Complex chromosomal rearrangements in patients with chronic myeloid leukemia.

During progression of chronic myeloid leukemia (CML) from the chronic to the accelerated phase and/or blast crisis, clonal evolution with nonrandom secondary aberrations such as +8, +Ph, i(17q), +19, -Y, +21, +17, and -7 is frequently observed. Complex chromosomal rearrangements (CCR) are rather rare, and the significance and frequency of different anomalies are poorly understood. The aim of this study was to determine the chromosomes and chromosomal regions which are involved in CCR during progression of the disease and the frequency of nonrandom changes. Conventional cytogenetics, FISH, and multicolor FISH (mFISH) were used to study karyotypes of 18 CML patients with CCR ascertained by G-banding.

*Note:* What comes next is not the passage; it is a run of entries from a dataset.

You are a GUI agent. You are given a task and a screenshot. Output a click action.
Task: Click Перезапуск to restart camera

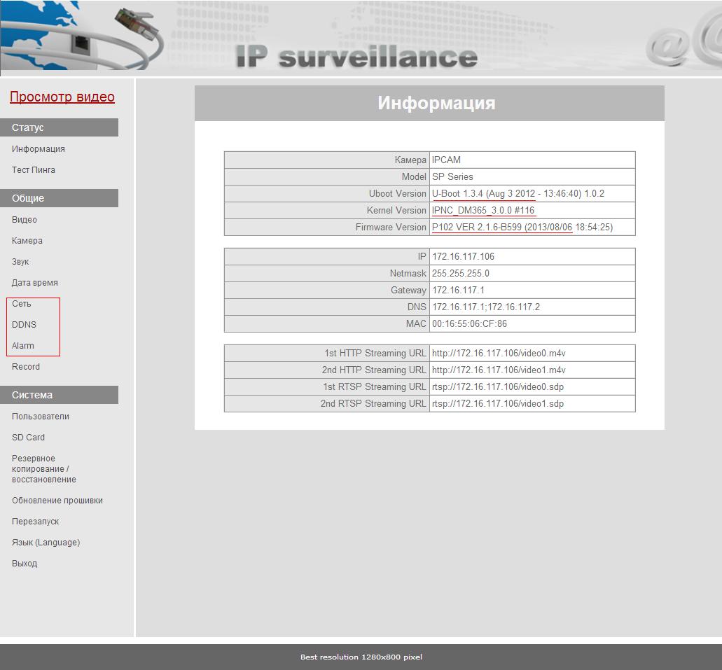pos(36,522)
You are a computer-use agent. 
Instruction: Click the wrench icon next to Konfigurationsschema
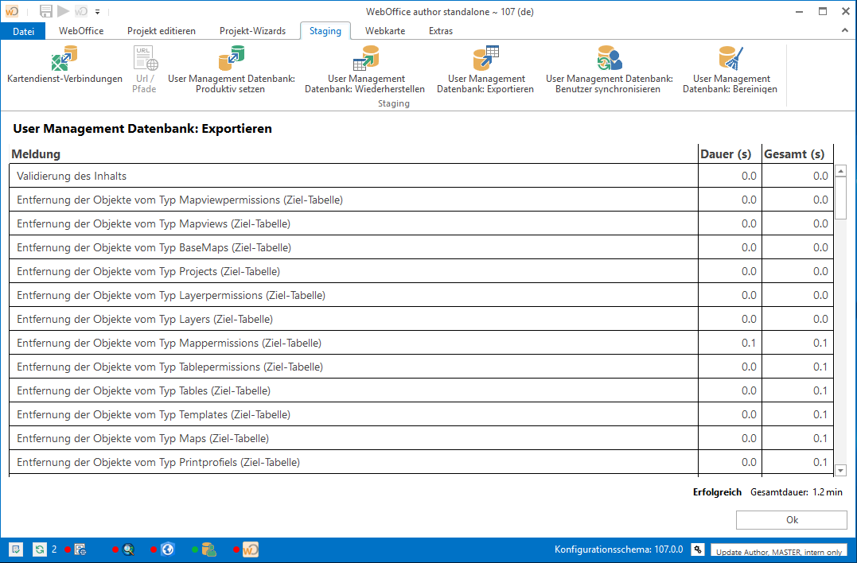coord(697,549)
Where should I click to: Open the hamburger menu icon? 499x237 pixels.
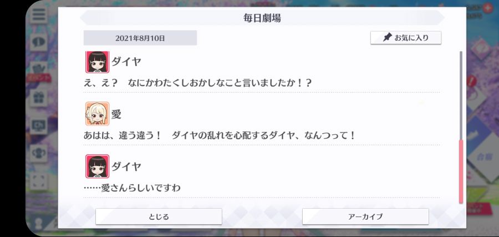point(39,14)
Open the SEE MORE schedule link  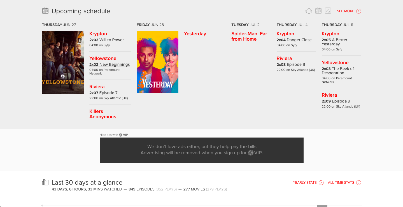tap(345, 11)
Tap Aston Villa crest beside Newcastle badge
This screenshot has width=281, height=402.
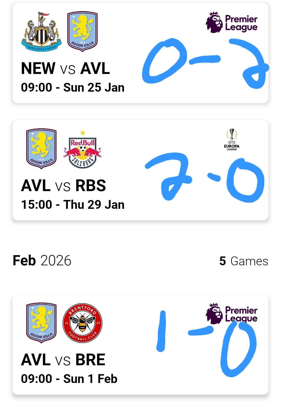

Most often involved in CCR were chromosomes 2 (x6); 3, 7, and 17 (x5); 1 and 4 (x4); and 5, 6, 11, and 12 (x3); regions 1q, 2q, 5q, 7p, and 17p; and breakpoints 17p11.2 (x3) and 7p15 (x2). There were no recurrent complex translocations. The present findings demonstrate the very high instability of the genome of malignant cells at the chromosomal level. Precise determination of breakpoints involved in CCR can give new dimension to the understanding of genetic mechanisms which play role in progression of malignant disease.